Kaia pasó las páginas, al principio llenas de dibujos de flores, colinas y caminos. Luego comenzaron a aparecer bocetos de aves. Damien le había descrito los colores vibrantes de sus plumajes, cómo algunos brillaban al sol y otras parecían cambiar de color y como si no le pareciera suficiente trataba de aprender el canto de algunos. Sus dibujos por aquel entonces eran simples, los trazos imperfectos y muchos ya se habían desdibujado con el tiempo.
Pero entonces, Kaia encontró algo diferente. Un dibujo de una criatura extraña cuyo cuerpo era sorprendentemente similar al de un humano. Recordaba lo impresionado que Damien había estado cuando le contó sobre el animal.
—No sé cómo explicarte la sensación tan extraña que tuve cuando lo miré a los ojos —había dicho Damien.
Kaia también se había quedado atónita cuando lo vio dibujado. Había algo inquietante en el animal, tal vez sus manos, tan parecidas a las de ellos, o quizá su rostro. Damien parecía fascinado, y desde ese día se esforzaba por ser enviado a aquella región. Sus dibujos empezaron a ser más detallados y se centraban en dibujar con precisión la cara de aquel animal.

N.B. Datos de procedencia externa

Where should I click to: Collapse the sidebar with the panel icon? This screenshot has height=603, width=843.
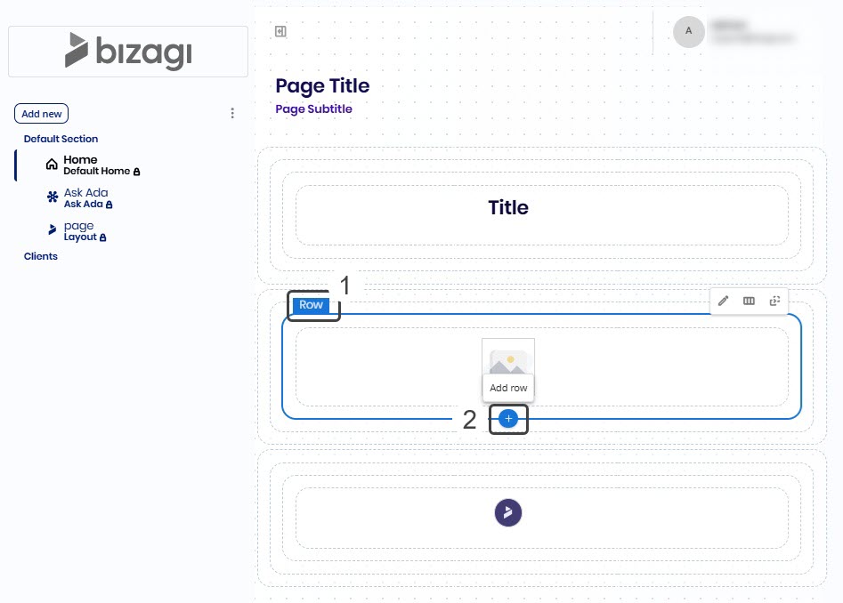click(280, 32)
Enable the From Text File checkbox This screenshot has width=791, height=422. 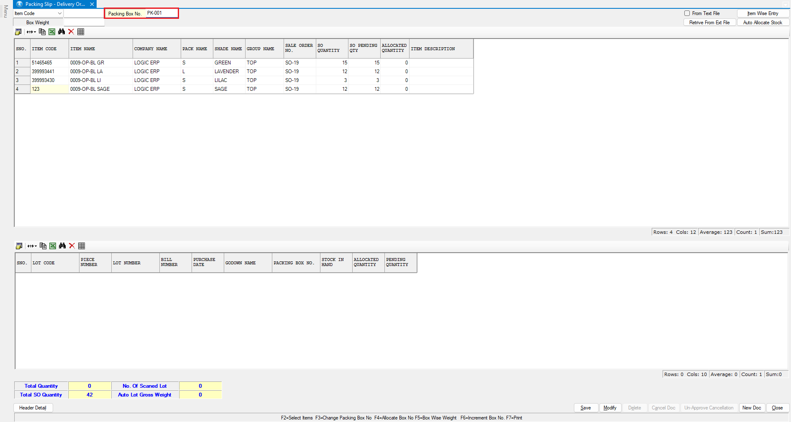687,13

—Se llama chimpancé —le había explicado con entusiasmo—. Viven en grandes grupos, y las hembras llevan a sus crías en los brazos todo el tiempo... Has visto sus ojos, hay algo ahí... algo que no sé cómo describir.
Kaia lo sabía. Algo en esos ojos, en esa mirada, hacía que sus entrañas se revolvieran. Tal vez su hermano pensaba que, si aquel animal compartía un cuerpo parecido al suyo, su cara también podría asemejarse. Pero Kaia no se atrevía a decirle que, pese a su apariencia, no había nada más distante de lo que ellos realmente eran.
Su hermano detuvo su mano, señalando a uno de los chimpancés que descansaba entre un grupo de seis.
—Siempre me reconoce, me trae frutas cada vez que me ve —dijo con tono alegre.